Two world-leading providers of drilling solutions, NOV and HMH, are frontrunners in the global technology race. Both companies have implemented cost-effective solutions that reduce energy consumption and automate work procedures for drilling operations.
“There is a lot of innovations, both on the drill floor and in the well. Pipe handling is automated and drilling operations are being perfected based on real-time data from the well,” says Pål Skogerbø, Senior Vice President at HMH.
The 2014 events in the oil and gas industry are offered as an explanation to the accelerated rate of innovation. Crashing oil prices became a game changer for the industry. Oil companies demanded efficient and modern drilling rigs with automated operations and reduced costs.
“Currently, development in drilling automation goes along three axis; improved and extended drill floor automation, including robots, improved well automation using real-time data from the wellbore, and use of digital well plans to configure and initiate the automation systems,” says Skogerbø.
At the National Oilwell Varco Norway headquarters in Kristiansand, Managing Director Rune Johnsen and Vice President Sales Anders Hodne both follow and take part in the accelerating technological development.
“Energy-saving solutions for drilling units are continuously on our agenda. As an example, we have developed hybrid solutions that store generated energy during drilling operations.
Our Powerblade solution operates with a flywheel connected to a motor/ generator in combination with batteries. That allows us to absorb and store the energy generated from the hoisting systems.

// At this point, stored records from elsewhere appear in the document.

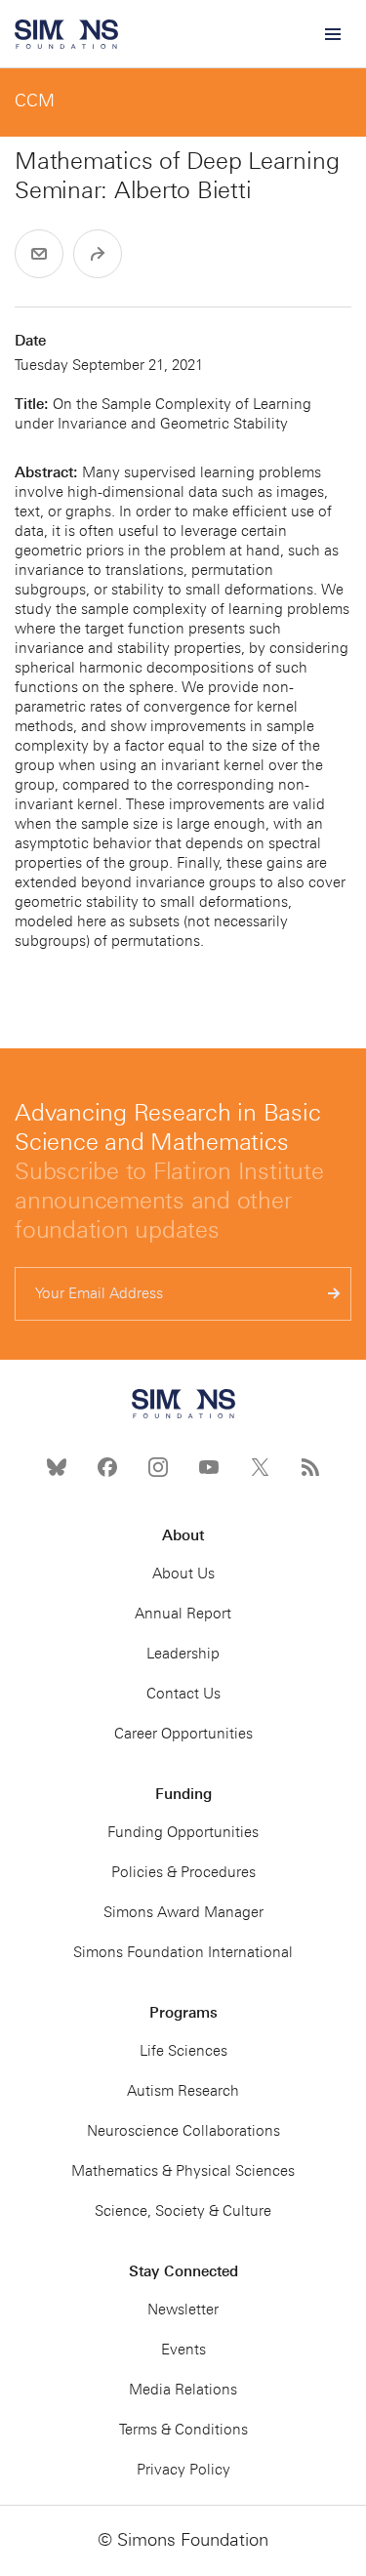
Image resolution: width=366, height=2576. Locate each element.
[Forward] (97, 253)
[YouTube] (209, 1467)
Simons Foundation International (183, 1952)
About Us (183, 1573)
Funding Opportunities (183, 1832)
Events (183, 2349)
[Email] (39, 253)
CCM (35, 100)
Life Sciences (183, 2051)
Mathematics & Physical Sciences (183, 2171)
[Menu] (332, 34)
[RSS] (310, 1467)
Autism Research (183, 2091)
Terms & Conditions (183, 2429)
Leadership (183, 1653)
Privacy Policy (183, 2469)
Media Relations (183, 2389)
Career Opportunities (183, 1733)
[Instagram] (158, 1467)
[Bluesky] (56, 1467)
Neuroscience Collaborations (183, 2131)
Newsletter (183, 2309)
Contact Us (183, 1693)
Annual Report (183, 1613)
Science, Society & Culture (183, 2211)
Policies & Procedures (183, 1872)
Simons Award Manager (183, 1912)
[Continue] (334, 1294)
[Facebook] (107, 1467)
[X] (259, 1467)
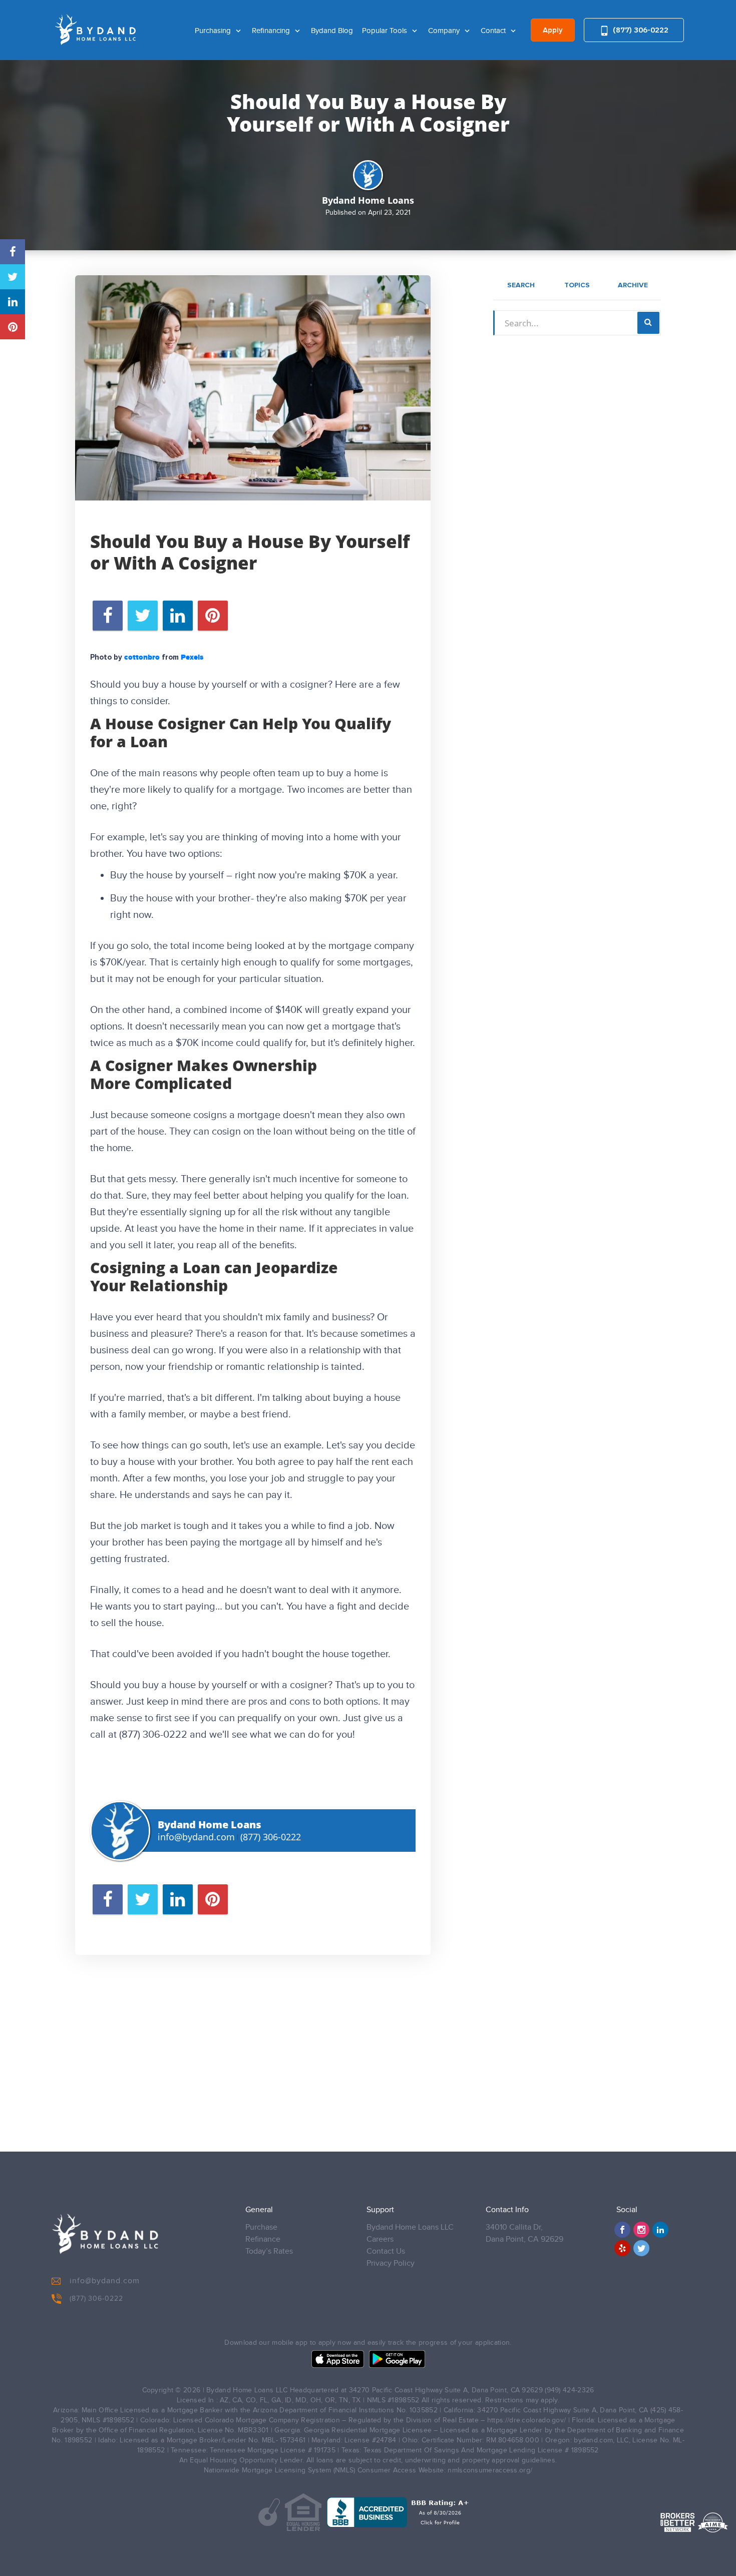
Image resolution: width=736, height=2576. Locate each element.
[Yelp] (622, 2248)
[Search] (648, 323)
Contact (494, 31)
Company (445, 31)
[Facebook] (622, 2230)
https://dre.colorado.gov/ (526, 2420)
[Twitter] (641, 2248)
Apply (553, 30)
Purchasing (214, 31)
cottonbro (142, 657)
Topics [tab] (577, 285)
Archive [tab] (633, 285)
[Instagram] (641, 2230)
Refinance (262, 2239)
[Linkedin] (660, 2230)
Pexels (192, 657)
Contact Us (385, 2251)
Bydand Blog (332, 31)
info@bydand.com (196, 1837)
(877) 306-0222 (639, 30)
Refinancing (272, 31)
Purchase (261, 2227)
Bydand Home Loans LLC (410, 2227)
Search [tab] (521, 285)
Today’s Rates (269, 2251)
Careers (380, 2239)
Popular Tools (385, 31)
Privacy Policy (390, 2263)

This energy can be re-used during acceleration to reduce the power peaks needed during operations,” says Anders Hodne.
The result: Peak energy consumption is reduced from 8-9 megawatt to 2-3 megawatts continuously, which corresponds to reducing fuel consumption by 6-8 tons per day.
Hodne and Johnsen also point to large savings within the digitization of drilling operations and maintenance.
“We develop systems that collect large amounts of data from the well through accurate sensor information from our Wellbore segment in combination with data from the rig equipment control systems and a digital twin of the well. Our systems allow for planning and adjusting drilling operations such as topside handling, well control and parameters around rate of penetration, and allow for autonomous operations which in turn can, and are being used, to optimize the drilling operation.” says Rune Johnsen.
Traditional maintenance of drilling equipment is based on predefined time intervals, and defined by the equipment manufacturer and approved typically by DNV or ABS.
“With the sensor technology and data generated on drilling equipment today we are developing condition-based maintenance (CBM) programs. This allows for maintenance not driven by hours in operations, but more by actual use, performance and condition of the specific equipment.
The result is equipment that can operate longer and without disruption, where maintenance is planned and predicted based on needs. It can also, to a much larger degree, be adjusted to the rig operation and the larger 5-year periodic maintenance and certifications can be limited through our CBM program,” says Johnsen.
Asked if we are headed towards a future where hands on deck are replaced by robots and remote-controlled operations from land, Hodne replies:
“The technology is in constant development. We are already offering and delivering robots helping support a No-hands-on-deck philosophy. On remote operation we are already able to monitor operations from shore, but to take the next step and operate remotely will request new processes, secure and instant communication, and good protection with regards to cyber security.”